PROBLEM
Your answer must be a single number: how many lines of the data include "agent".

============

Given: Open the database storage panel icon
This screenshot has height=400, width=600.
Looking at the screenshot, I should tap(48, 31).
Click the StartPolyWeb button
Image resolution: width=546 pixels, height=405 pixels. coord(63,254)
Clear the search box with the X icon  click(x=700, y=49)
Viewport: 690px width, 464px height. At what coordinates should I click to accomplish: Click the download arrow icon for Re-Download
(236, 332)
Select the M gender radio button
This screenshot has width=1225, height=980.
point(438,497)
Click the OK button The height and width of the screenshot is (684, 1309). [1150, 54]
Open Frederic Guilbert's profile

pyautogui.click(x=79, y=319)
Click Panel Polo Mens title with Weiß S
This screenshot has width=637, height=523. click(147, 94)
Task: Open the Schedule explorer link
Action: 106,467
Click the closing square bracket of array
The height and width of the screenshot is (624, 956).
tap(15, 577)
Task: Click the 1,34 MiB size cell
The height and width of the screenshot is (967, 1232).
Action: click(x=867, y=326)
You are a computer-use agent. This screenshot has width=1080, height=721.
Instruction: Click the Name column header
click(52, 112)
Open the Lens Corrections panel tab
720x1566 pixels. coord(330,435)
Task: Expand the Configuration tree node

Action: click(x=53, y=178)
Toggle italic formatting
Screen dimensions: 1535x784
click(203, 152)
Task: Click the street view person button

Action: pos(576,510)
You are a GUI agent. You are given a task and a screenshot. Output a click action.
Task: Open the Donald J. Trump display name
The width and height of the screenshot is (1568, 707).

============

ANSWER TO THE EXERCISE
2